Lorsqu’elle était écolière, Siân Phillips avait pour mission d’apprendre le rôle de Sainte Jeanne pendant le week-end.
L’école de garçons près de la jeune actrice mettait en scène la pièce de George Bernard Shaw, et leur Joan était tombée malade. « Ils ont appelé mon école et ont demandé à mon directeur : ‘Avez-vous une fille qui pourrait apprendre cela en un week-end ?’ et mon directeur a dit « Oui », se souvient Phillips en riant, « Alors je suis parti et je l’avais appris lundi. »
Cependant, mardi prochain, le garçon était de retour en bonne santé et Phillips s’est vu voler son moment sur scène. « TC’était ma première rencontre avec Shaw, mais je suis tombée follement amoureuse de lui, bien sûr.
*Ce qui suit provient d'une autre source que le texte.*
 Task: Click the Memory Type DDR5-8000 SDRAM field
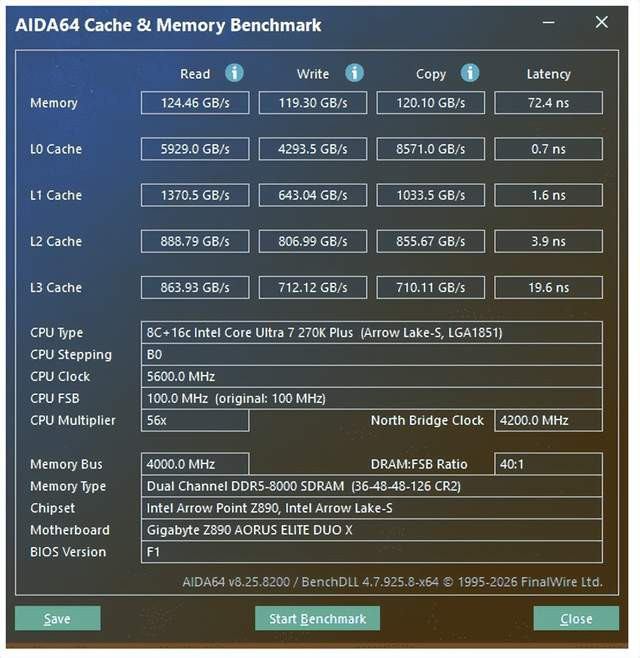(371, 486)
Seulement six ans plus tard, après avoir terminé ses études d’art dramatique, le rêve s’est réalisé et elle a joué le rôle emblématique. C’était la première des nombreuses pièces de Shaw qu’elle allait interpréter sur scène et à la télévision.
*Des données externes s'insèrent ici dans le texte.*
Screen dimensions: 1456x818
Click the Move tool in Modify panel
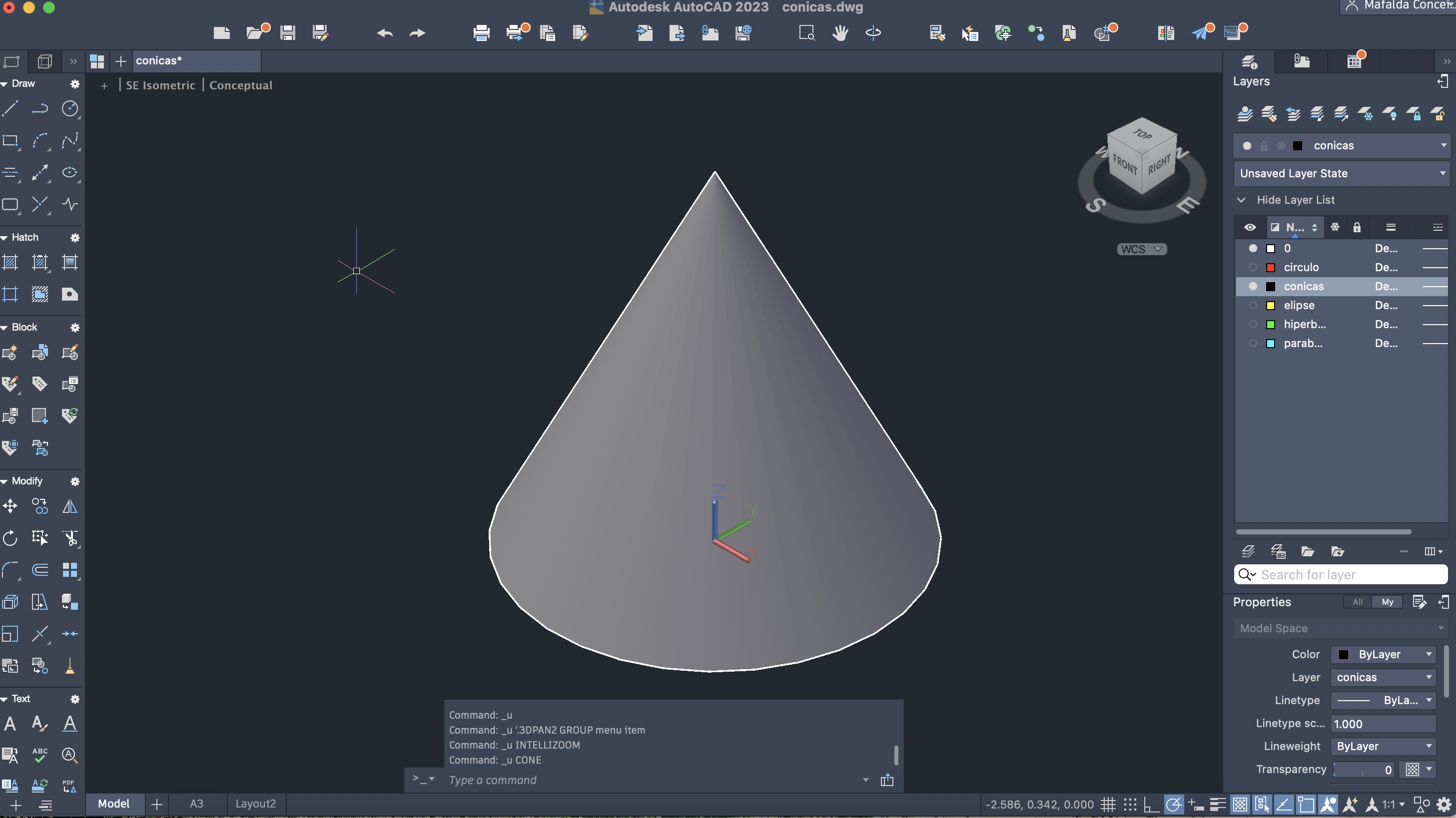[10, 506]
« TPlus je lis sur lui, plus je suis fasciné par lui… » Phillips réfléchit : « Sa charge de travail quotidienne était phénoménale. Il devait avoir une énergie et une puissance mentale énormes, bien sûr, car il était alors impliqué dans tant de choses dans la vie publique de notre pays. Et il n’a jamais cessé d’écrire des notes et tant de lettres chaque jour.
L’actrice insiste sur le fait que tout nouveau venu dans Shaw ou dans son travail serait capable de comprendre instantanément son écriture. Cependant, pour ceux qui souhaitent lire les notes détaillées, ils seront récompensés : « YVous n’êtes pas obligé de savoir tout cela, mais je pense que cela augmente le plaisir et l’appréciation. C’est avec une certaine nostalgie que l’interprète parle de la joie de tenir dans ses mains des notes manuscrites et de tout ce que l’encre sur le papier révèle.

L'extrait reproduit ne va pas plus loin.